# DATA RECORDS:
══════
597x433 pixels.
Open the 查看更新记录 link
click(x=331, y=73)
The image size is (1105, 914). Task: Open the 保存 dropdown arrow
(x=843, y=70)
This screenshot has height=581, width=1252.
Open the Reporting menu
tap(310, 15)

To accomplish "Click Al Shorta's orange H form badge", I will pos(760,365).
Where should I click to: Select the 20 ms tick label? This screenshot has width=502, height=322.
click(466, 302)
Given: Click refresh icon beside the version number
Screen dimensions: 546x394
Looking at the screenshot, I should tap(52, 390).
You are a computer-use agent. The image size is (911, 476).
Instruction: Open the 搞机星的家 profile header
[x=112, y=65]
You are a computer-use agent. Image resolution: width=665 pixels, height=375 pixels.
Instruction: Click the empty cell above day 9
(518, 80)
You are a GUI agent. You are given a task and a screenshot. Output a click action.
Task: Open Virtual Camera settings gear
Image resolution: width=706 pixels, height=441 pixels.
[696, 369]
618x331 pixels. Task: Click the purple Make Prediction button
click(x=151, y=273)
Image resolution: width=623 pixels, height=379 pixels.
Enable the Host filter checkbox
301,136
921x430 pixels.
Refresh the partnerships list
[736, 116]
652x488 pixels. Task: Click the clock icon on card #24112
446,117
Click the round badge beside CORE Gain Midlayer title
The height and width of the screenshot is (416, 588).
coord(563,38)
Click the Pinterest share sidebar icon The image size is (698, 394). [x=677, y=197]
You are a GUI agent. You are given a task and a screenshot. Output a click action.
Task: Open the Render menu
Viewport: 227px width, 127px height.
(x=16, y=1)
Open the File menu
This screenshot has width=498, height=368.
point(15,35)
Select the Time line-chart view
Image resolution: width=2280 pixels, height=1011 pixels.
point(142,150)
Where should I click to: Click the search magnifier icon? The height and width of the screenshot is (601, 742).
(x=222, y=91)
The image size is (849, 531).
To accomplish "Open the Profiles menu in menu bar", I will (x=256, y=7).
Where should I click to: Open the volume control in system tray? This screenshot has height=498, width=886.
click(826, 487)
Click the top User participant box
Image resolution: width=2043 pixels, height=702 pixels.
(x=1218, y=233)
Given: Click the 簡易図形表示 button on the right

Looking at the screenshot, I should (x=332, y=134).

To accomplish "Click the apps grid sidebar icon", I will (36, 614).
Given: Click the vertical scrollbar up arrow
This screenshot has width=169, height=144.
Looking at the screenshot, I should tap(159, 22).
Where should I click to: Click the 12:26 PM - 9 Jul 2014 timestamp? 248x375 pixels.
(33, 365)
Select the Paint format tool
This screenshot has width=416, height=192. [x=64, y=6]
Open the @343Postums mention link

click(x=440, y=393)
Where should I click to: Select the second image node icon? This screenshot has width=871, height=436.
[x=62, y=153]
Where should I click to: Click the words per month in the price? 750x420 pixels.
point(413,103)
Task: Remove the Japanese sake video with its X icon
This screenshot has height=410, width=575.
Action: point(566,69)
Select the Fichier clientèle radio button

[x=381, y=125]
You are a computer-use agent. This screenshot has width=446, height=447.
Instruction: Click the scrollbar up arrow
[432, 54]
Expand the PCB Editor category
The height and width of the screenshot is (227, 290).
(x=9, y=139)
══════
# DESCRIPTION OF THE TASK:
Exactly as they stand, please print the lines from the first line of the records above down to the line that includes "921x430 pixels.", both of those included and no others.

# ANSWER TO THIS TASK:
597x433 pixels.
Open the 查看更新记录 link
click(x=331, y=73)
The image size is (1105, 914). Task: Open the 保存 dropdown arrow
(x=843, y=70)
This screenshot has height=581, width=1252.
Open the Reporting menu
tap(310, 15)

To accomplish "Click Al Shorta's orange H form badge", I will pos(760,365).
Where should I click to: Select the 20 ms tick label? This screenshot has width=502, height=322.
click(466, 302)
Given: Click refresh icon beside the version number
Screen dimensions: 546x394
Looking at the screenshot, I should tap(52, 390).
You are a computer-use agent. The image size is (911, 476).
Instruction: Open the 搞机星的家 profile header
[x=112, y=65]
You are a computer-use agent. Image resolution: width=665 pixels, height=375 pixels.
Instruction: Click the empty cell above day 9
(518, 80)
You are a GUI agent. You are given a task and a screenshot. Output a click action.
Task: Open Virtual Camera settings gear
Image resolution: width=706 pixels, height=441 pixels.
[696, 369]
618x331 pixels. Task: Click the purple Make Prediction button
click(x=151, y=273)
Image resolution: width=623 pixels, height=379 pixels.
Enable the Host filter checkbox
301,136
921x430 pixels.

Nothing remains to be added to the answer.